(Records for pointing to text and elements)
+++
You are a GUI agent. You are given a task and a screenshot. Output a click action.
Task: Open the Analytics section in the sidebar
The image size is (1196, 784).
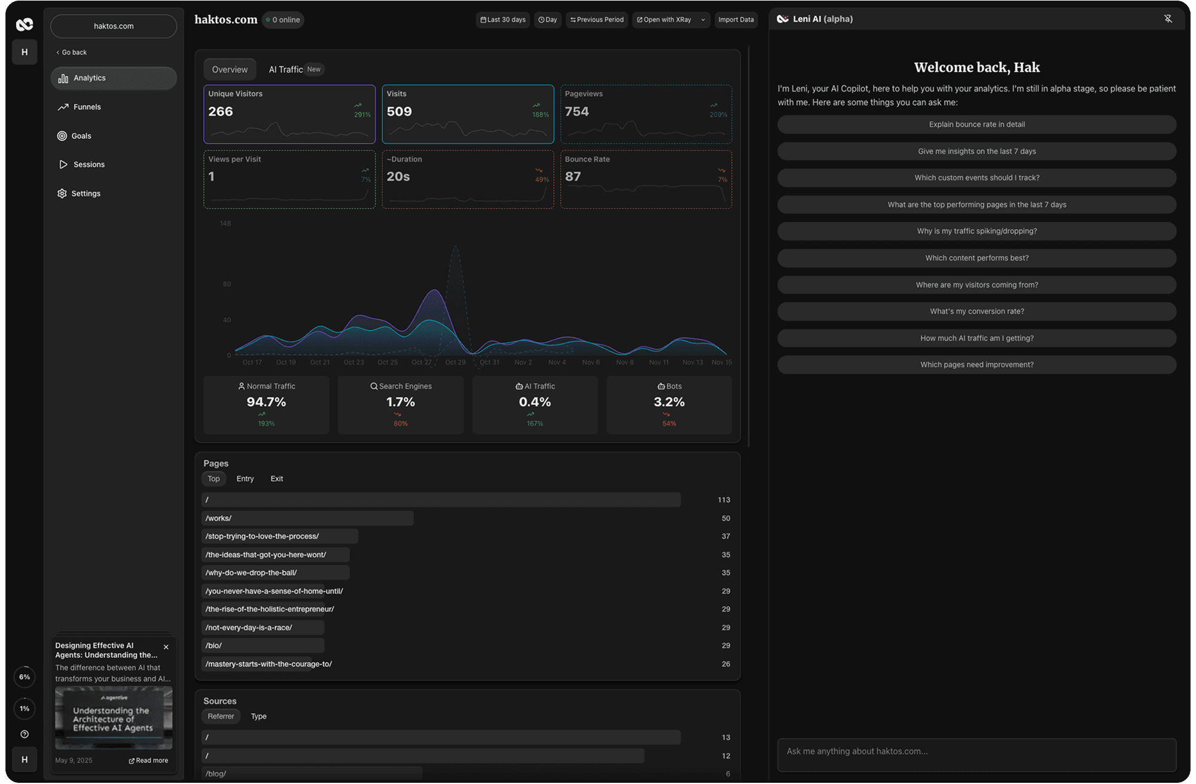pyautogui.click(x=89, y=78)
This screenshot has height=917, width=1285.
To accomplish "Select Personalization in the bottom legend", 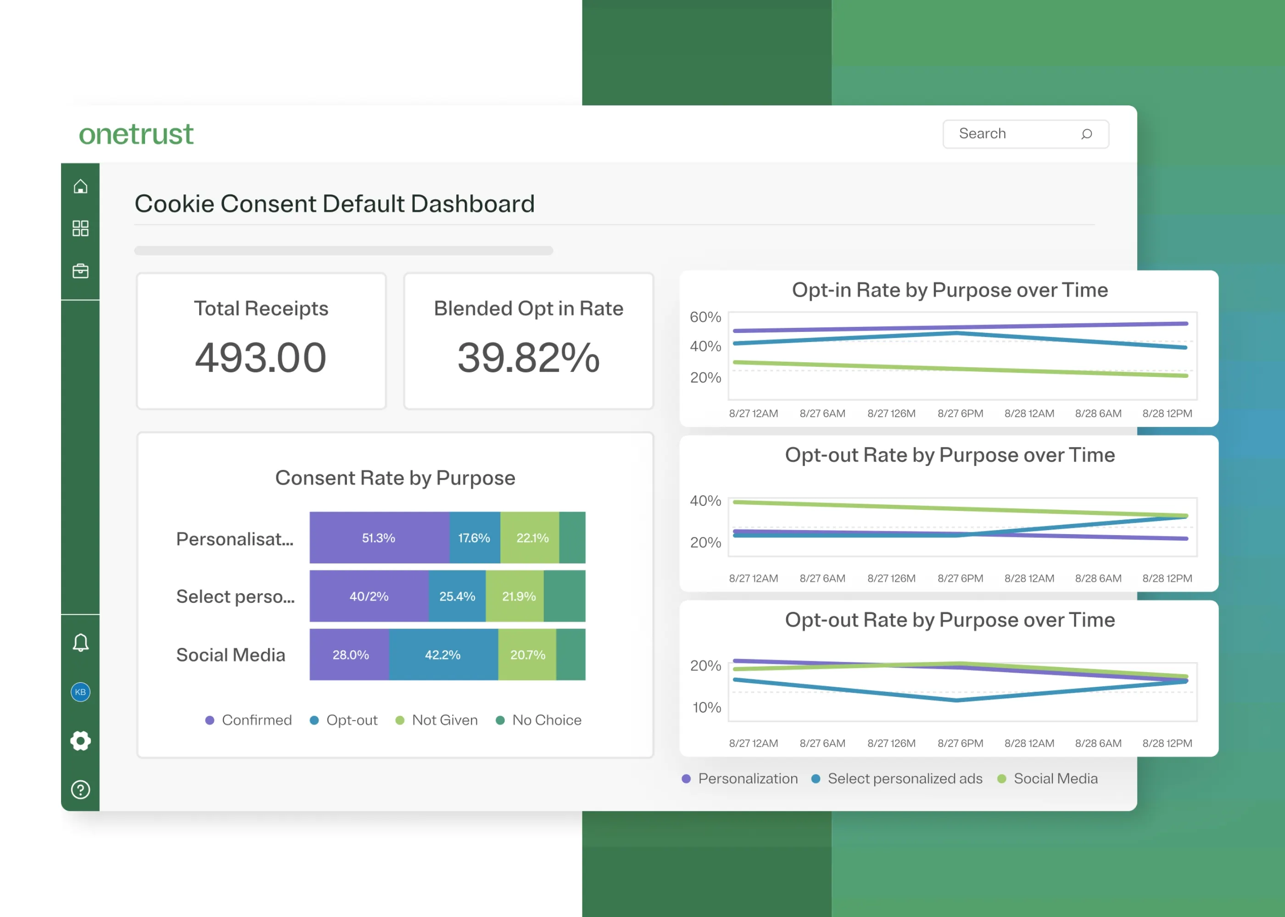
+++
What to produce
Filter the listing above down to the lines that contain the word "screenshot", treating uppercase and lowercase as different.

Solution for this task
You are a GUI agent. You are given a task and a screenshot. Output a click action.
This screenshot has height=917, width=1285.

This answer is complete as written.